Giuseppe Vaccai (August 21, 1836 – 1912) was an Italian painter, mainly of landscapes.

==Biography==
He was born in Pesaro. His father was a well-known music composer, and Vaccai did not dedicate himself to painting until after twenty years of age. The family sent him to the Sapienza University of Rome to train as a lawyer. But in Rome, his fellow Pesarese, Cavaliere Carlo Gavardini, introduced him to the landscape artist, Jean-Achille Benouville who took him in his studio. His canvases reproduce the pine forests of Ravenna as well as the valleys and coasts of central Italy. Among his works are: Il fosso Ghiaia a Ravenna; Sulle sponde del Nera; Intorno alla Pineta; The Adriatic Beach in Pesaro; and Albacina.

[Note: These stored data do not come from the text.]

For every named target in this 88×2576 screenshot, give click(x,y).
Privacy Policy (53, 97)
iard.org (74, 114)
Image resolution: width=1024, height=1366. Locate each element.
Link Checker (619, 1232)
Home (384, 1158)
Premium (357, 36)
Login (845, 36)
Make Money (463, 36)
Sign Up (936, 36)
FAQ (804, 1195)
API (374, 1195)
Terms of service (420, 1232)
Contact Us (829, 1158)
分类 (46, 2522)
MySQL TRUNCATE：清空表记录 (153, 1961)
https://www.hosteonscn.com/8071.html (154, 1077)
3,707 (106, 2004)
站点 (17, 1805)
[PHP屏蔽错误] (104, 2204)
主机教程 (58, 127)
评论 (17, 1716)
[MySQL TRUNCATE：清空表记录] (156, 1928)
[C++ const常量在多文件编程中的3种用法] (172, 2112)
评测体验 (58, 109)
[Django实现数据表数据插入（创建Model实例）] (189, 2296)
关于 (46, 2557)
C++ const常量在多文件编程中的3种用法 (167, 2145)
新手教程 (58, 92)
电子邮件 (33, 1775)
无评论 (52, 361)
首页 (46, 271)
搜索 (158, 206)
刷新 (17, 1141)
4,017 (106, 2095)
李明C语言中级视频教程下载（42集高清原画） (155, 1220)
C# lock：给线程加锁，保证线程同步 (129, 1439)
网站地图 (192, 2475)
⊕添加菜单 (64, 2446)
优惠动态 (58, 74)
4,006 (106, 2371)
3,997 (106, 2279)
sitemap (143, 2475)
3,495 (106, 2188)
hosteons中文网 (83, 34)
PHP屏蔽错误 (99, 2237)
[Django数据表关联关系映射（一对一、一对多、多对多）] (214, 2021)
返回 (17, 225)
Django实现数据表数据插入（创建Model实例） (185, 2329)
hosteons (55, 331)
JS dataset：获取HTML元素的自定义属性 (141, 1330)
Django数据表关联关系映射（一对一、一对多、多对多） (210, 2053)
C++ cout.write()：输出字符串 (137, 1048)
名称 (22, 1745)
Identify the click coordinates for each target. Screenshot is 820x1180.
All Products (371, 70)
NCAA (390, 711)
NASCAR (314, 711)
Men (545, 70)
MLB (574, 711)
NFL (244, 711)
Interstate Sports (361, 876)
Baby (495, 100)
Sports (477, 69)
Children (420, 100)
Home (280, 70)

In 1870 at Parma, he exhibited a Vallala di Poschiavo dal monte Cavagna. In 1877 at Naples, he exhibited a Fosso Ghiaia nella Pineta di Ravenna and a Paesaggio. Among his works exhibited in Turin, Milan, Rome and Bologna, were: In riva all' Adriatico; Sulle colline; Marina di Pesaro a levante; Marina di Pesaro verso Cattolica; Le foci di Piobbico; Stazione di Foligno; and Appennino Metaurense. He became an associate member of the Royal Academy of Fine Arts in Bologna and in his last decade became a deputy in parliament.